Gelet op de ernst van het bewezen verklaarde acht de rechtbank passend en geboden dat aan verdachte naast de op te leggen PIJ-maatregel, een jeugddetentie wordt opgelegd van zeven maanden.

Vordering na voorwaardelijke veroordeling 18/229542-19

Bij onherroepelijk geworden vonnis van 19 december 2019, gewezen door de kinderrechter in de rechtbank Noord-Nederland, locatie Assen, is verdachte veroordeeld tot -voor zover hier van belang- een werkstraf voor de duur van 80 uren, waarvan 50 uren voorwaardelijk, met een proeftijd van 2 jaren. De proeftijd is ingegaan op 2 januari 2020.
De officier van justitie heeft op de terechtzitting zich op het standpunt gesteld dat tenuitvoerlegging van de voorwaardelijk opgelegde werkstraf thans niet opportuun is.
De vordering moet daarom worden afgewezen.
De raadsvrouw heeft zich achter het standpunt van de officier van justitie gesteld.
De rechtbank is met de officier van justitie en de raadsvrouw van oordeel dat toewijzing van de vordering thans niet gewenst is nu aan verdachte een PIJ-maatregel zal worden opgelegd. De vordering zal daarom worden afgewezen.

Inbeslaggenomen goederen

De rechtbank acht het inbeslaggenomen karambit mes vatbaar voor verbeurdverklaring nu het mes aan verdachte toebehoort en het feit met behulp van het mes is begaan.

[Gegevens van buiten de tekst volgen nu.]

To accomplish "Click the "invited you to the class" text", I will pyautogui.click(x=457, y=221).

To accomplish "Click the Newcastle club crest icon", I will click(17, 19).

Toepassing van wetsartikelen

De rechtbank heeft gelet op de artikelen 33, 33a, 45, 77a, 77g, 77i, 77s, 77gg en 287 van het Wetboek van Strafrecht. Deze voorschriften zijn toegepast, zoals zij ten tijde van het bewezen verklaarde rechtens golden dan wel ten tijde van deze uitspraak gelden.

Uitspraak

De rechtbank

Verklaart het primair ten laste gelegde bewezen, te kwalificeren en strafbaar zoals voormeld en verdachte daarvoor strafbaar.
Verklaart niet bewezen hetgeen aan verdachte meer of anders is ten laste gelegd dan het bewezen verklaarde en spreekt verdachte daarvan vrij.
Veroordeelt verdachte tot:

Plaatsing in een inrichting voor jeugdigen.

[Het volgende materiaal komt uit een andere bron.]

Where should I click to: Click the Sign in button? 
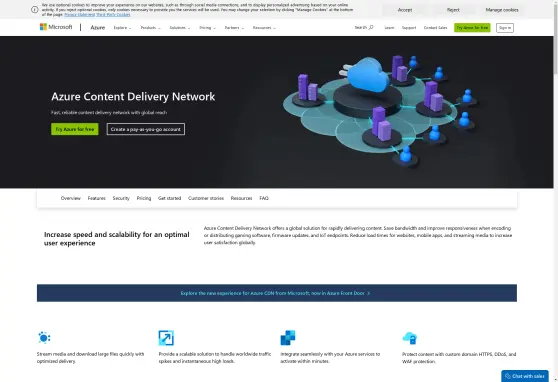pos(505,28)
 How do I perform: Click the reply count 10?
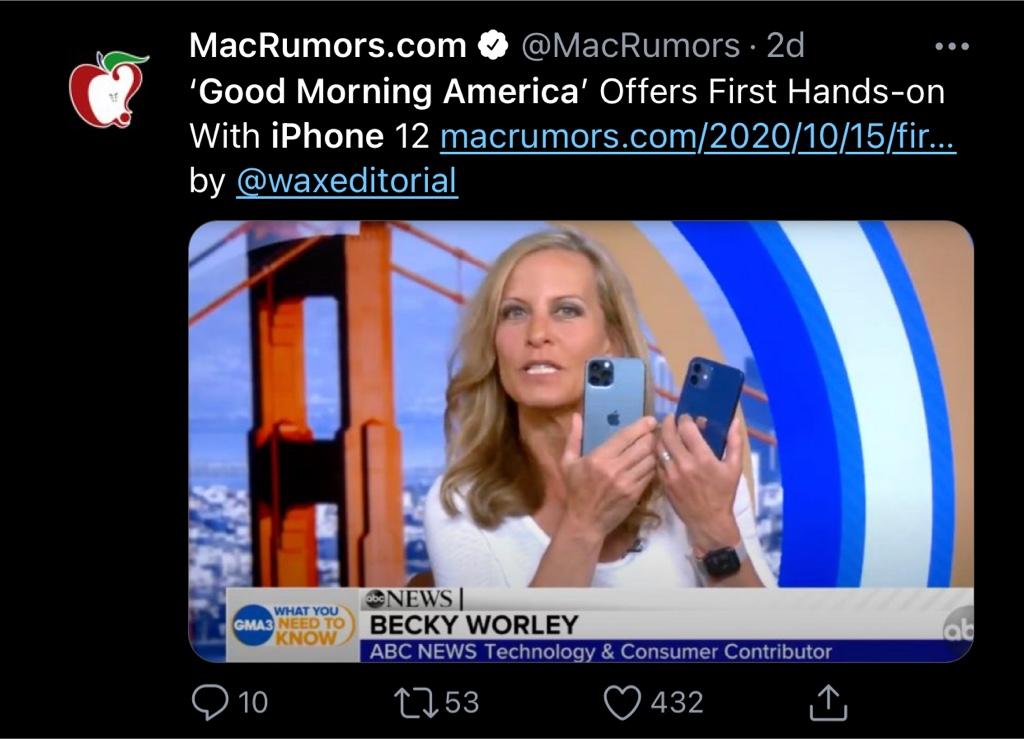(x=253, y=702)
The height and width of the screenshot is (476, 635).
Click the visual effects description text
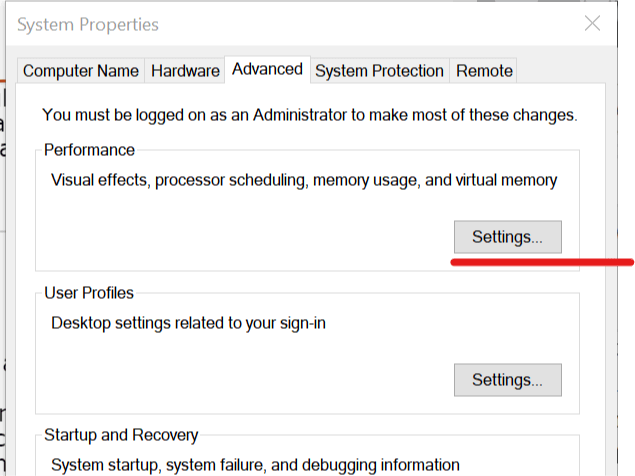click(304, 180)
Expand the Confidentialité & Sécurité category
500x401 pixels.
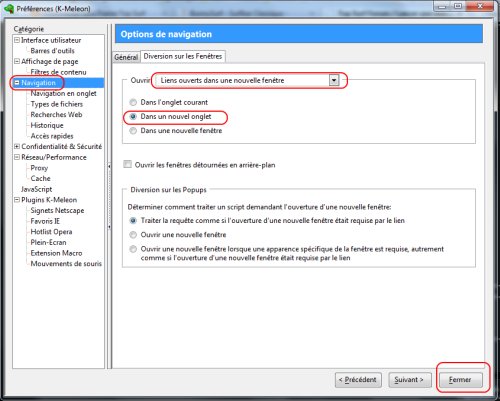click(x=17, y=146)
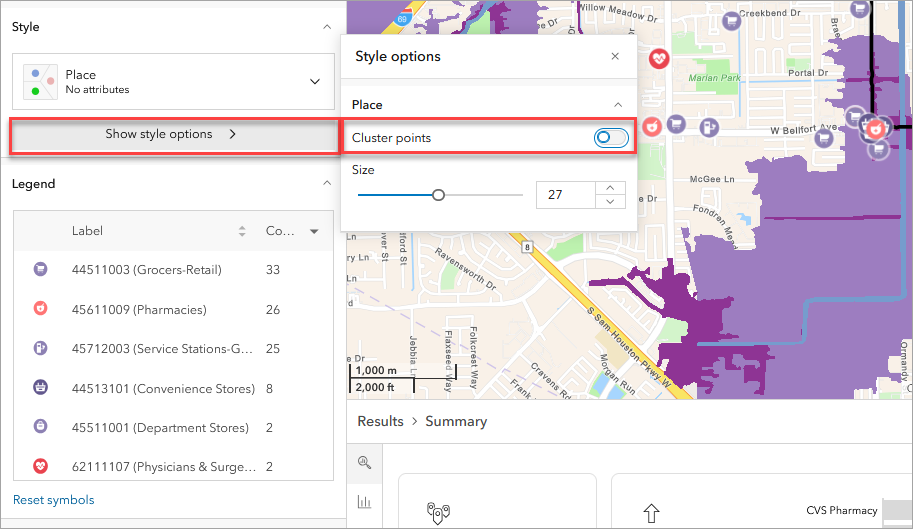Collapse the Legend section
Viewport: 913px width, 529px height.
327,184
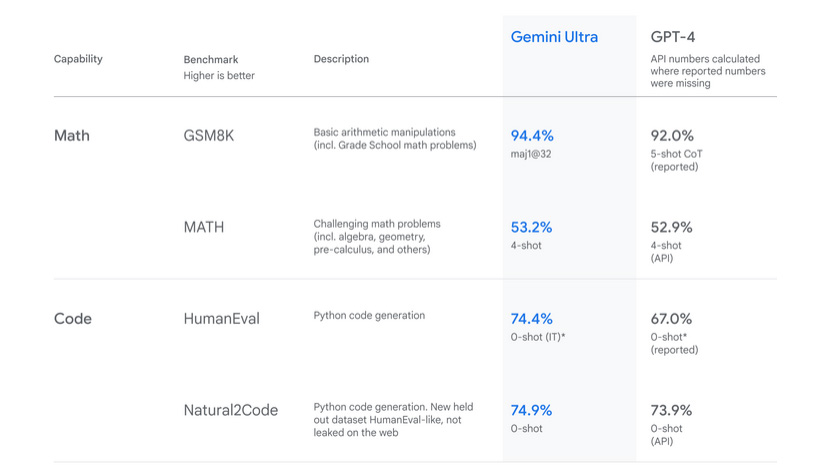
Task: Select the Code capability label
Action: 73,319
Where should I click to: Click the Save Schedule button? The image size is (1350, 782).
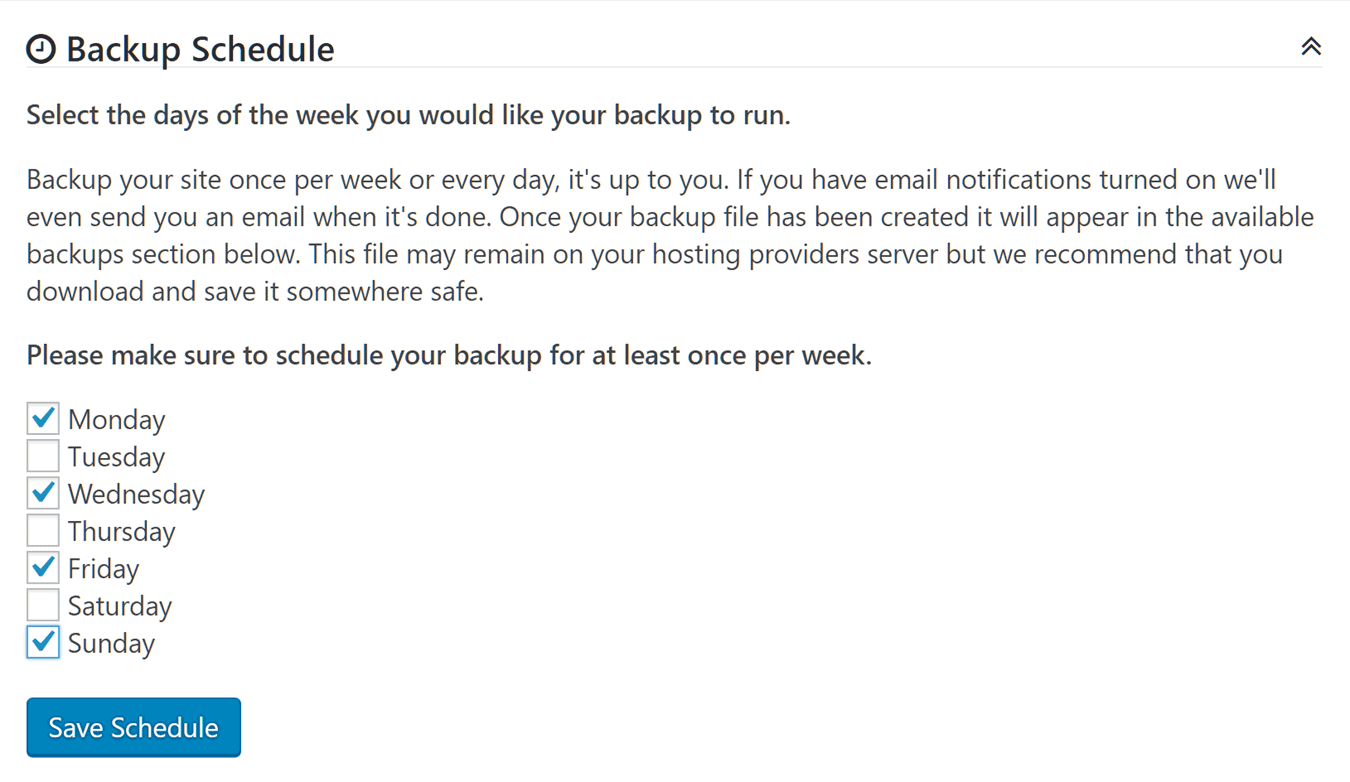pyautogui.click(x=134, y=727)
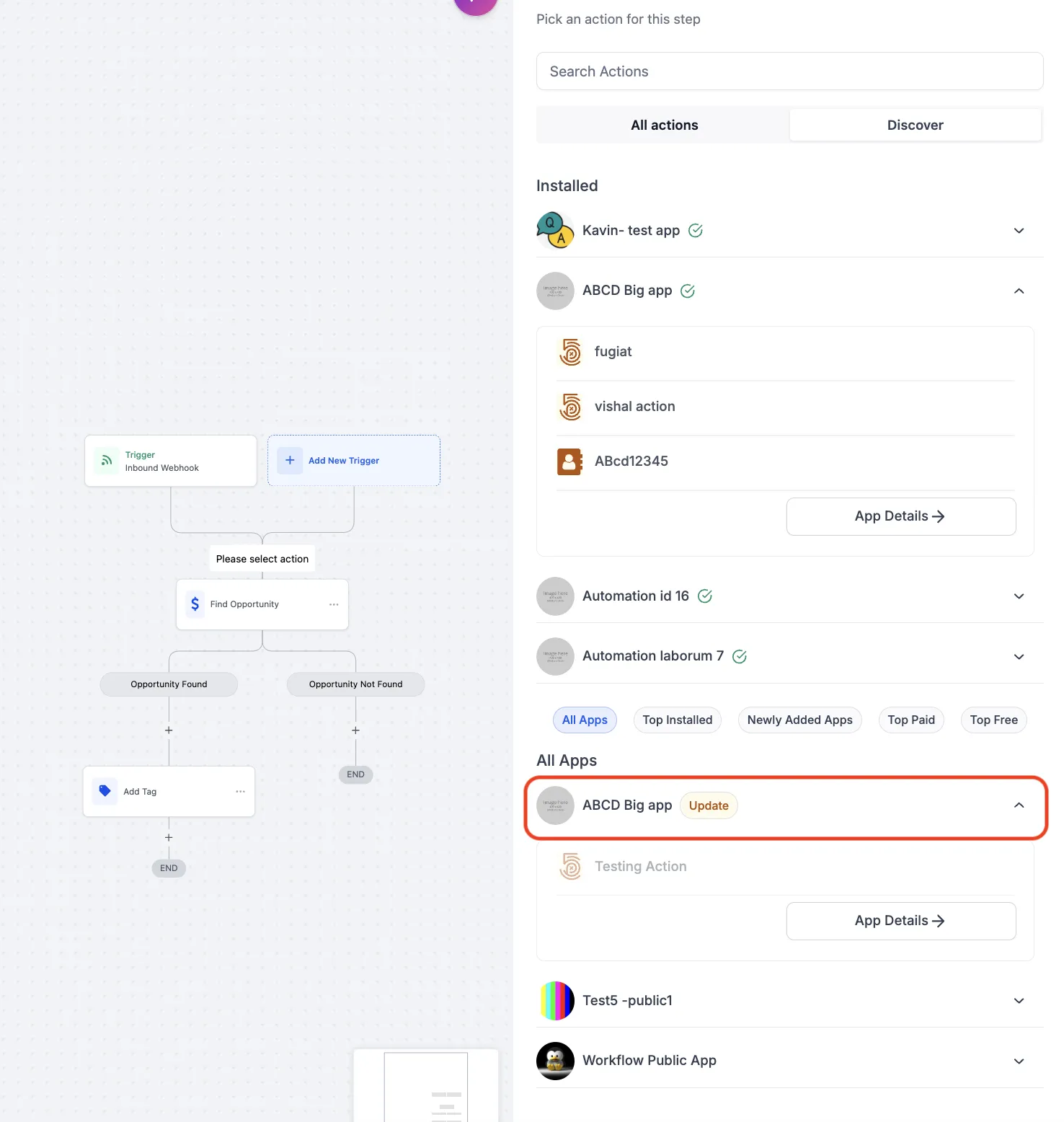1064x1122 pixels.
Task: Select the Newly Added Apps filter chip
Action: pyautogui.click(x=800, y=720)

Een jeugddetentie voor de duur van 7 maanden.
Beveelt dat de tijd door de veroordeelde voor de tenuitvoerlegging van deze uitspraak in verzekering en voorlopige hechtenis doorgebracht, bij de uitvoering van de opgelegde jeugddetentie geheel in mindering zal worden gebracht.
Heft op het bevel tot voorlopige hechtenis met ingang van het tijdstip waarop de duur van deze hechtenis gelijk wordt aan de duur van de aan verdachte onvoorwaardelijk opgelegde jeugddetentie.

Verklaart verbeurd het in beslag genomen karambit mes.

Beslissing op de vordering na voorwaardelijke veroordeling onder parketnummer

18/229542-19:

Wijst af de vordering tot tenuitvoerlegging van de voorwaardelijke straf, opgelegd bij vonnis van de kinderrechter in de Rechtbank Noord-Nederland, locatie Assen d.d. 19 december 2019.
Dit vonnis is gewezen door mr. J.G. de Bock, voorzitter, tevens kinderrechter,
mr. R. Depping en mr. L.E.A. Jonkers, rechters, bijgestaan door D.C. Witvoet, griffier, en uitgesproken ter openbare terechtzitting van deze rechtbank op 13 augustus 2020.
Mr. Jonkers en de griffier zijn buiten staat dit vonnis mede te ondertekenen.